In a photo viewer that I'm currently working on, I've moved most of the viewing of images into a Metal backed view that uses Core Image for doing any image adjustments. This is working really well but I've recently started testing against some really large images (panoramas) and I'm now hitting some limits that I'm not entirely sure how to workaround while remaining relatively performant.
My current environment looks like this:
Load and decode an image from from an NSURL into an IOSurface. This is done using either Image IO directly or a Core Image pipeline that renders into the IOSurface. The IOSurface is then passed from an XPC service back into the main app.
In the main app, a new MTLTexture is created that is backed by the IOSurface. Then, a CIImage is created from the MTLTexture and that CIImage is used throughout an image pipeline as the root "source image".

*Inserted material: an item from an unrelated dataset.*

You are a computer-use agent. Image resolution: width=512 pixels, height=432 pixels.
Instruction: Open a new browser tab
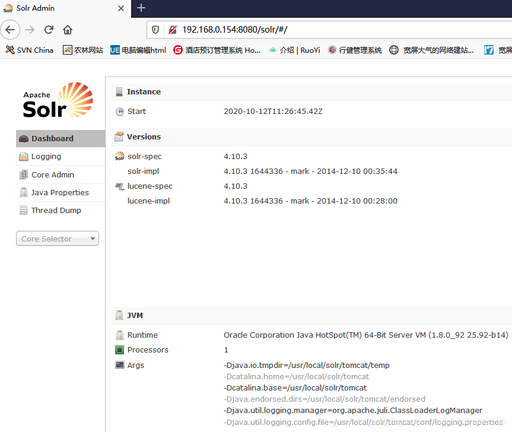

However, if I attempt to open an image larger that 16,384 pixels in one dimension, then I'm unable to create the original IOSurface 16,384 on my laptop. (13" MBP-TB 2016)
But even if I could create a larger IOSurface, then I'm still stuck with the same limit on the MTLTexture.
See: Apple's Metal Feature Table Set
I'm curious what strategies others would recommend to allow one to open large image files while still taking advantage of Core Image and Metal.
One attempt I've made is to just have the root source image be a CIImage that was created with a CGImageRef. However, there's a significant drop in performance between that arrangement and a CIImage backed by a texture for even smaller sized images.
Another idea I've had, but haven't yet explored, was to use CIImageProvider in some capacity but I'm not entirely sure how I'd go about "tiling" potentially several IOSurfaces or MTLTextures, and if that even makes sense or if it would be better to just allocate a single large buffer to read from. (Or perhaps use dispatch_data in some capacity?)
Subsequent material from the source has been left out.